Key Points

Early Societies

15 Sections
  • Shift to Settled Agriculture

    Around 10,000 years ago, a gradual shift from a nomadic hunter-gatherer lifestyle to settled agriculture began. This led to the cultivation of crops like wheat and barley and the domestication of animals such as sheep and goats.

  • Mesopotamia: The Land Between Rivers

    Mesopotamia, the land between the Euphrates and Tigris rivers (modern-day Iraq), is where the first cities and writing emerged. Its southern desert part was highly fertile due to silt deposited by the rivers, enabling productive agriculture.

  • The Significance of Urbanism

    Urban life is marked by more than just large populations; it involves a division of labor where people specialize in crafts, trade, or services. This economic complexity and interdependence are key features of a city.

  • Development of Writing: Cuneiform

    The first Mesopotamian writing appeared around 3200 BCE. Scribes wrote on wet clay tablets using a reed stylus, creating wedge-shaped signs known as cuneiform.

  • Initial Purpose of Writing

    Writing began primarily for keeping records of transactions, such as lists of goods brought into or distributed from temples. It was a tool to manage the complex economy of early cities like Uruk.

  • The Role of Temples

    Early cities often developed around temples, which were not just places of worship but also the main urban institutions. They organized production, employed merchants, and kept written records of distributions.

  • Rise of Kings and Warfare

    War leaders who were successful in conflicts over land and water gained power and authority. They organized labor, trade, and the building of temples, eventually establishing kingship as a new institution.

  • Uruk: The First City

    Uruk was one of the earliest temple towns, growing to a massive size by 3000 BCE. Its growth involved a major population shift from smaller villages and the construction of a defensive wall.
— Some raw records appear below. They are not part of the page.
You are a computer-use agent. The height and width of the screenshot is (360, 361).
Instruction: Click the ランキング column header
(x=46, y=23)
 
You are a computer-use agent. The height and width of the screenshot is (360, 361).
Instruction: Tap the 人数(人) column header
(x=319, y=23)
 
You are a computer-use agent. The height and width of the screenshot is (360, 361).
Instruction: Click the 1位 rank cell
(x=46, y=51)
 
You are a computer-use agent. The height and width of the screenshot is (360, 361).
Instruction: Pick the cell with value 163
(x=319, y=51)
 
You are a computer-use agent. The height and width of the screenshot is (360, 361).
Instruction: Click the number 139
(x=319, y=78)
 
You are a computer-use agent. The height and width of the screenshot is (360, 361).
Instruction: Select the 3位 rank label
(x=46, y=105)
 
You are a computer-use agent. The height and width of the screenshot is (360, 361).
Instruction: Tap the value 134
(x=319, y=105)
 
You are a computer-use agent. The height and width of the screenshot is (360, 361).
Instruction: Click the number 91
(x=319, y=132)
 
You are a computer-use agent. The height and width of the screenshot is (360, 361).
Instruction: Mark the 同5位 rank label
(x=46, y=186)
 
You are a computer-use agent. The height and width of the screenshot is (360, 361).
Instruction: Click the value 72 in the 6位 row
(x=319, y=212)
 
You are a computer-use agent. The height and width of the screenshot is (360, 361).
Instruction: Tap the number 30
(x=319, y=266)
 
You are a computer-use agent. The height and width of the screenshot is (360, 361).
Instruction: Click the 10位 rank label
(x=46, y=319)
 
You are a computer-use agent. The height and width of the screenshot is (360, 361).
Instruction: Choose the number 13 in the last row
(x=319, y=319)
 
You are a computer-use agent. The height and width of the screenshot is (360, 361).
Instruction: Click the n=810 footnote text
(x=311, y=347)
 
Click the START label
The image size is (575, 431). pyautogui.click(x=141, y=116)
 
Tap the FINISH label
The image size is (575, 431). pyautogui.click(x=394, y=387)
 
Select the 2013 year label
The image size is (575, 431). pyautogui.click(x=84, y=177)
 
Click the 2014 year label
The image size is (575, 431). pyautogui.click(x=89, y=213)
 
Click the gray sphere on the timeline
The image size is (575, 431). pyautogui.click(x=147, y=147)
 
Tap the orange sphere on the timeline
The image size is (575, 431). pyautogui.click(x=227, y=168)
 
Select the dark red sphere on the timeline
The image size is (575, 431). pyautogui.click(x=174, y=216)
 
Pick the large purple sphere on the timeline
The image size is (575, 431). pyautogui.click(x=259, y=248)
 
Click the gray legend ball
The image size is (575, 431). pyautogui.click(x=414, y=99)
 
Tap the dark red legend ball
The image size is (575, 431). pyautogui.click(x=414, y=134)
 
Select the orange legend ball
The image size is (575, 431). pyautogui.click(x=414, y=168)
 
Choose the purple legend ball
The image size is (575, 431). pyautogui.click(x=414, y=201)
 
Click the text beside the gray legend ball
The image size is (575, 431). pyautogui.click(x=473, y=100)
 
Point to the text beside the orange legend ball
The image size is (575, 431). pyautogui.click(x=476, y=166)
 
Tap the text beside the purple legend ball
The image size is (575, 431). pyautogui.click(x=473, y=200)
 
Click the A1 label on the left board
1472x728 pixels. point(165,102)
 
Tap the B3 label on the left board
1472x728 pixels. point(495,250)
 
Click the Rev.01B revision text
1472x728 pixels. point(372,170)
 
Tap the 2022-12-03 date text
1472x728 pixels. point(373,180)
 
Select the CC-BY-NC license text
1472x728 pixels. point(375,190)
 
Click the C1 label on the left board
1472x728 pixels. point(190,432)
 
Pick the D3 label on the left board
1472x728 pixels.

  • Life in the City of Ur

    Excavations at Ur reveal a city with narrow, winding streets, irregular house plots, and no town planning. The nuclear family was the norm, with the father as the head of the household.

  • Mari: A Trading Town

    Located on the upstream Euphrates, Mari flourished as a trading hub after 2000 BCE. It was a key point for trade in wood, copper, tin, wine, and oil between the south and regions like Turkey and Syria.

  • Pastoralists and Farmers Interaction

    Nomadic pastoralists, like the Amorites who ruled Mari, frequently interacted with settled agricultural communities. This relationship involved both trade and conflict, leading to a vibrant, intermixed culture.

  • The Cylinder Seal

    The cylindrical stone seal was a distinctive urban artifact in Mesopotamia. Rolled over clay, it created a continuous picture that served as a mark of ownership or authenticity on goods and documents.

  • The Epic of Gilgamesh

    This long epic poem, about the king of Uruk, is a significant piece of Mesopotamian literature. It highlights the value they placed on city life, seeing it as a great achievement of civilization.

  • Legacy in Mathematics and Time-Reckoning

    Mesopotamia's greatest legacy includes its scholarly traditions in mathematics and time reckoning. They developed multiplication and division tables, and gave us the division of the year into 12 months, the day into 24 hours, and the hour into 60 minutes.

  • Assurbanipal's Library at Nineveh

    The Assyrian king Assurbanipal (668-627 BCE) collected a vast library at his capital, Nineveh. He gathered thousands of cuneiform tablets on various subjects, systematically cataloging them, which has been crucial for our understanding of Mesopotamia.